Piensa en esto: la persona que oficie tu ceremonia va a sostener el momento más importante de tu celebración — el único que tus invitados van a recordar dentro de veinte años. Y sin embargo, muchas parejas eligen celebrante al final, con las prisas, «el que esté disponible». Esta lista de preguntas te protege de esa lotería.
Sobre el método
- ¿Cómo conoces nuestra historia? La respuesta correcta incluye la palabra «entrevista». Si no hay entrevista profunda, habrá plantilla.
- ¿La ceremonia se escribe desde cero o adaptas un guion? No hay respuesta prohibida — pero mereces saber qué estás comprando.
- ¿Podemos leer el texto antes? Debes poder revisarlo y pedir ajustes. Es tu historia.
- ¿Qué pasa si nuestra familia es de credos mezclados? Escucha si tiene un plan real para que quepan todos — o si solo dice «no hay problema».
Sobre la experiencia
- ¿Podemos verte oficiar? Un video vale más que cien testimonios. Fíjate en la voz, las pausas, la presencia.
- ¿Cuántas ceremonias haces por fin de semana? Si son muchas, pregunta cómo garantiza que la tuya no sea «una más».

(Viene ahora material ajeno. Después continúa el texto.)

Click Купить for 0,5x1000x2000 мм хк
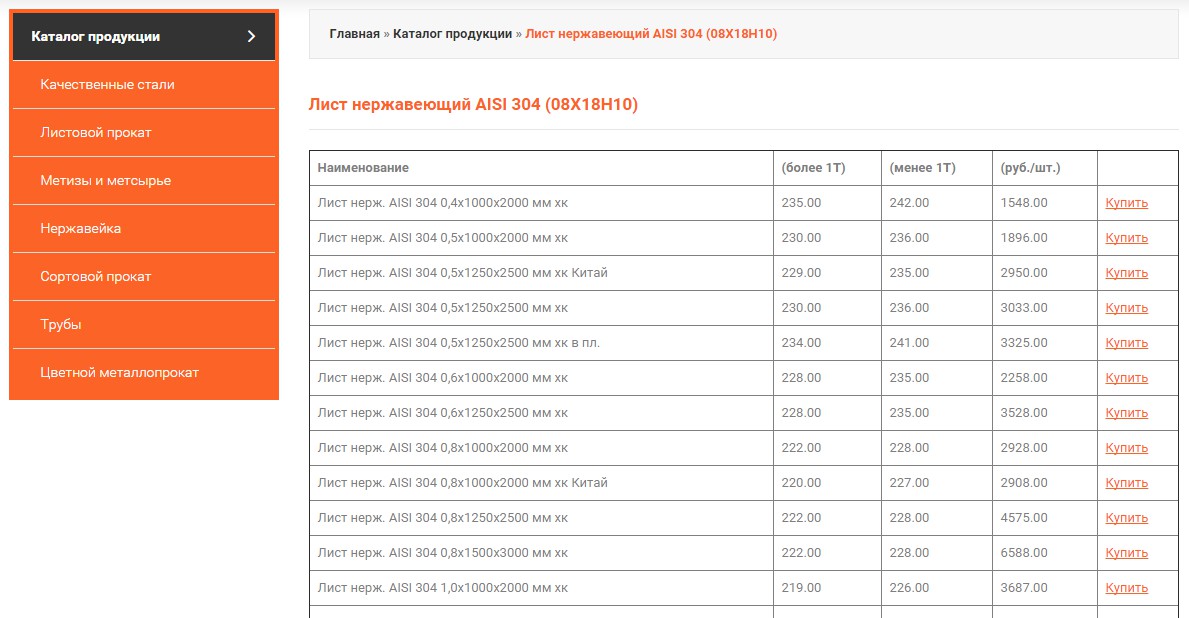This screenshot has width=1189, height=618. pos(1126,238)
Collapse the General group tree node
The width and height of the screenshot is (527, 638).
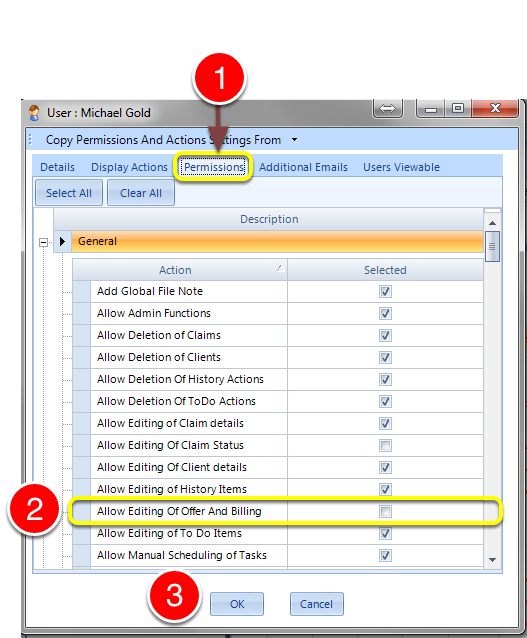[x=44, y=243]
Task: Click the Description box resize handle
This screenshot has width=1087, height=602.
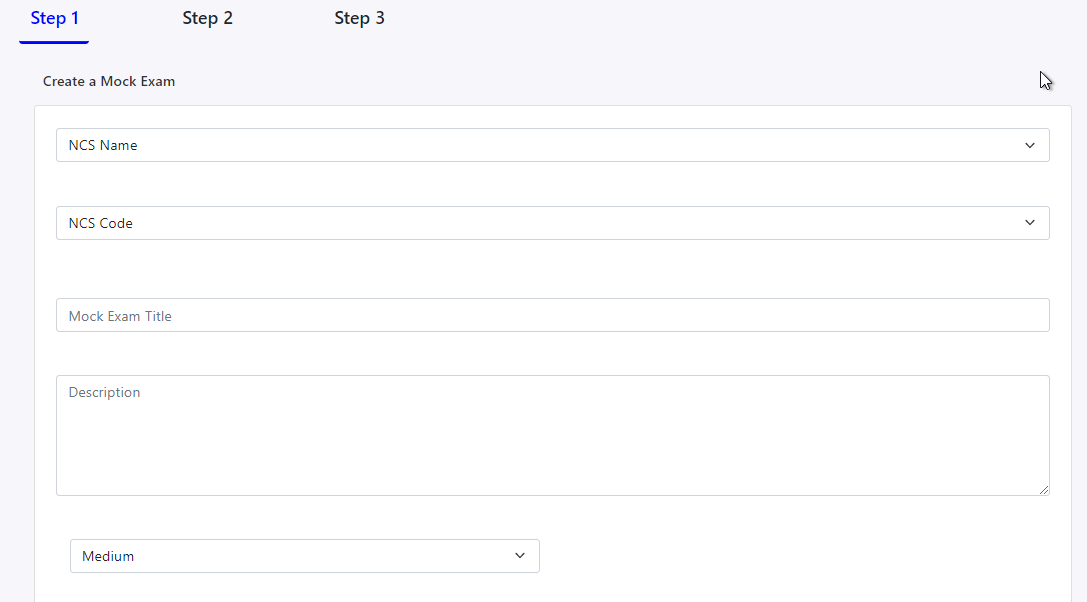Action: [x=1044, y=490]
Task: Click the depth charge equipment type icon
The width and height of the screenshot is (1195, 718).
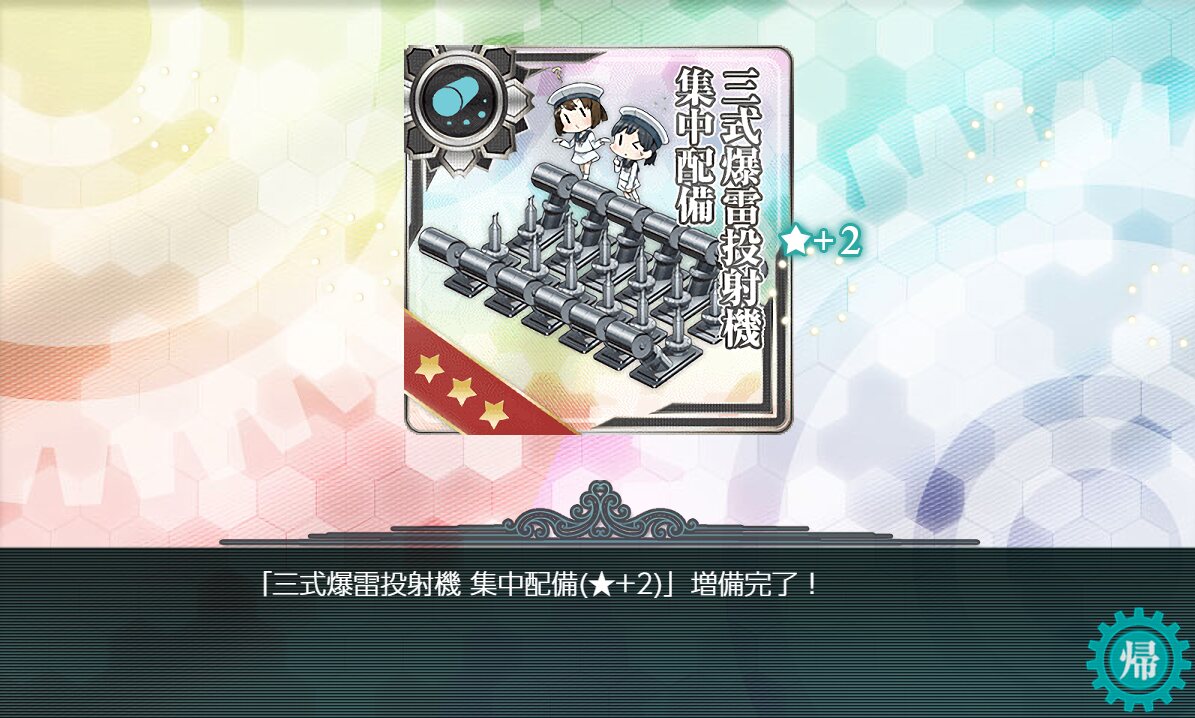Action: coord(459,107)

- ¿Qué haces si un niño llora, falla el micrófono o llueve? Los buenos celebrantes tienen anécdotas y soluciones; los inexpertos, silencio.
- ¿Ensayamos? El rito físico (lazo, anillos, arena) necesita al menos un ensayo o instrucciones claras.
Sobre la logística
- ¿Qué incluye exactamente el precio? Entrevista, escritura, revisiones, ensayo, traslado, equipo de sonido propio: que quede por escrito.
- ¿Te coordinas con nuestro planner, DJ y fotógrafo? La ceremonia tiene momentos que el fotógrafo debe conocer de antemano.
- ¿Qué pasa si te enfermas el día B? Pregunta por el plan de respaldo. Que exista.
- ¿Nos entregas el texto de recuerdo? El guion impreso de tu ceremonia es de los recuerdos más releídos del matrimonio.
La señal definitiva: en la primera llamada, ¿habla más de sí mismo o pregunta más sobre ustedes? El buen celebrante es un puente — no un protagonista.
Nosotros respondemos estas doce con gusto — de hecho, así trabajamos. Y si eliges a alguien más, llévate la lista: tu ceremonia lo vale.